PASSAGE PROVIDED Start Marker
The Code of Hammurabi is a well-preserved Babylonian code of law of ancient Mesopotamia, dated back to about 1754 BC (Middle Chronology). It is one of the oldest deciphered writings of significant length in the world. The sixth Babylonian king, Hammurabi, enacted the code. A partial copy exists on a 2.25-meter (7.5 ft) stone stele. It consists of 282 laws, with scaled punishments, adjusting "an eye for an eye, a tooth for a tooth" (lex talionis) as graded based on social stratification depending on social status and gender, of slave versus free, man versus woman.
Nearly half of the code deals with matters of contract, establishing the wages to be paid to an ox driver or a surgeon for example. Other provisions set the terms of a transaction, the liability of a builder for a house that collapses, or property that is damaged while left in the care of another. A third of the code addresses issues concerning household and family relationships such as inheritance, divorce, paternity, and reproductive behaviour. Only one provision appears to impose obligations on an official; this provision establishes that a judge who alters his decision after it is written down is to be fined and removed from the bench permanently. A few provisions address issues related to military service.
The code was discovered by modern archaeologists in 1901, and its editio princeps translation published in 1902 by Jean-Vincent Scheil. This nearly complete example of the code is carved into a basalt stele in the shape of a huge index finger, 2.25 m (7.4 ft) tall. The code is inscribed in the Akkadian language, using cuneiform script carved into the stele.
It is currently on display in the Louvre, with replicas in numerous institutions, including the Oriental Institute at the University of Chicago, the Northwestern Pritzker School of Law in Chicago, the Clendening History of Medicine Library & Museum at the University of Kansas Medical Center, the library of the Theological University of the Reformed Churches in the Netherlands, the Pergamon Museum of Berlin, the Arts Faculty of the University of Leuven in Belgium, the National Museum of Iran in Tehran, and the Department of Anthropology, National Museum of Natural History, Smithsonian Institution, the University Museum at the University of Pennsylvania, the Pushkin State Museum of Fine Arts in Russia, the Prewitt-Allen Archaeological Museum at Corban University, and Museum of the Bible in Washington, DC.
The code on a basalt stele
Two versions of the Code at the Louvre
Hammurabi ruled from 1792 to 1750 BC according to the Middle chronology. In the preface to the law, he states, "Anu and Bel called by name me, Hammurabi, the exalted prince, who feared God, to bring about the rule of righteousness in the land, to destroy the wicked and the evil-doers; so that the strong should not harm the weak; so that I should rule over the black-headed people like Shamash, and enlighten the land, to further the well-being of mankind." On the stone slab are 44 columns and 28 paragraphs that contained 282 laws. Some of these laws follow along the rules of "an eye for an eye".
It had been taken as plunder by the Elamite king Shutruk-Nahhunte in the 12th century BC and was taken to Susa in Elam (located in the present-day Khuzestan Province of Iran) where it was no longer available to the Babylonian people. However, when Cyrus the Great brought both Babylon and Susa under the rule of his Persian Empire, and placed copies of the document in the
Library of Sippar, the text became available for all the peoples of the vast Persian Empire to view.
In 1901, Egyptologist Gustave Jéquier, a member of an expedition headed by Jacques de Morgan, found the stele containing the Code of Hammurabi during archaeological excavations at the ancient site of Susa in Khuzestan.
PASSAGE PROVIDED End Marker
Copy the passage on the Code of Hammurabi word for word from "It had been" to "Susa in Khuzestan.".
SOURCE MATERIAL Start Marker
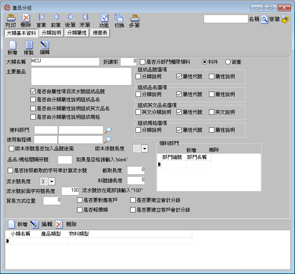Open the 速查表 tab
Viewport: 295px width, 274px height.
pyautogui.click(x=100, y=33)
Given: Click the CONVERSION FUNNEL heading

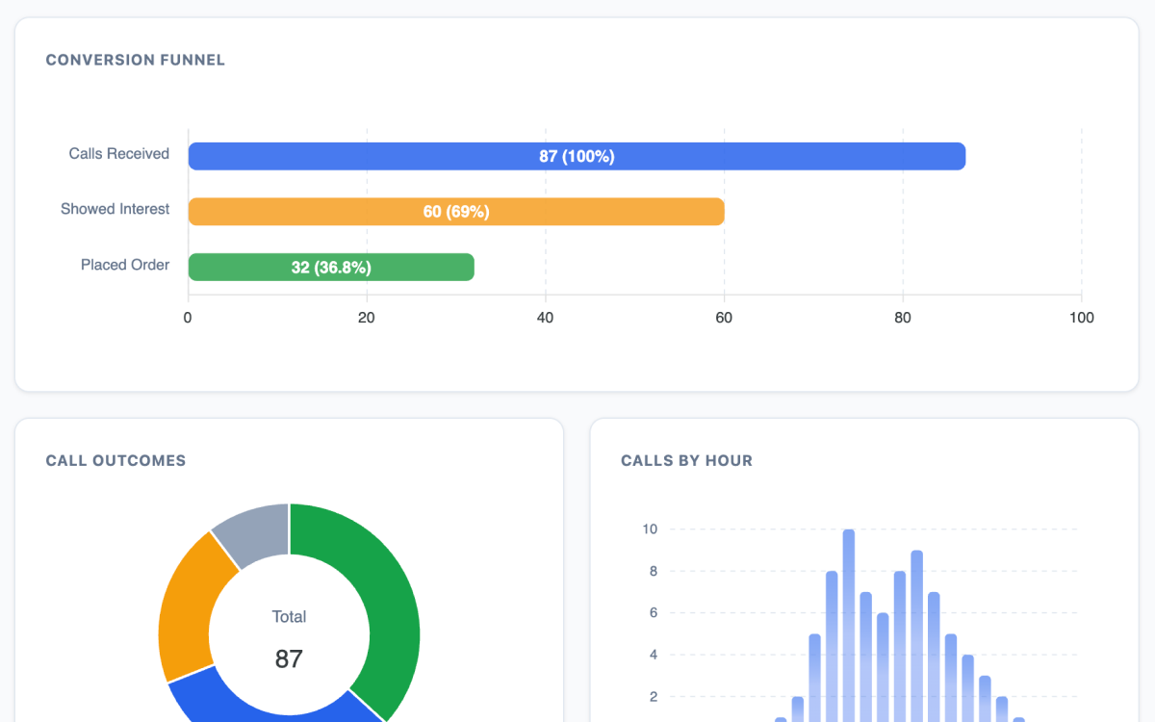Looking at the screenshot, I should click(135, 60).
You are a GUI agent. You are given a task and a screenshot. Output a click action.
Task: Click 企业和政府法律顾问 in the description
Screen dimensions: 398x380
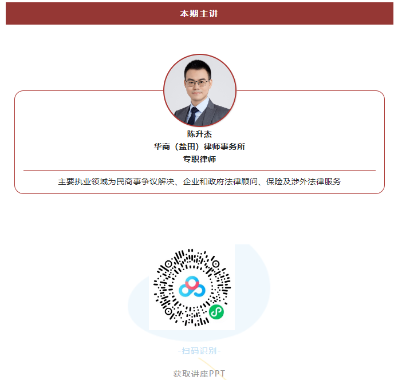(x=220, y=181)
SOURCE MATERIAL End Marker
__OUTPUT FOR THIS EXERCISE__.
It had been taken as plunder by the Elamite king Shutruk-Nahhunte in the 12th century BC and was taken to Susa in Elam (located in the present-day Khuzestan Province of Iran) where it was no longer available to the Babylonian people. However, when Cyrus the Great brought both Babylon and Susa under the rule of his Persian Empire, and placed copies of the document in the
Library of Sippar, the text became available for all the peoples of the vast Persian Empire to view.
In 1901, Egyptologist Gustave Jéquier, a member of an expedition headed by Jacques de Morgan, found the stele containing the Code of Hammurabi during archaeological excavations at the ancient site of Susa in Khuzestan.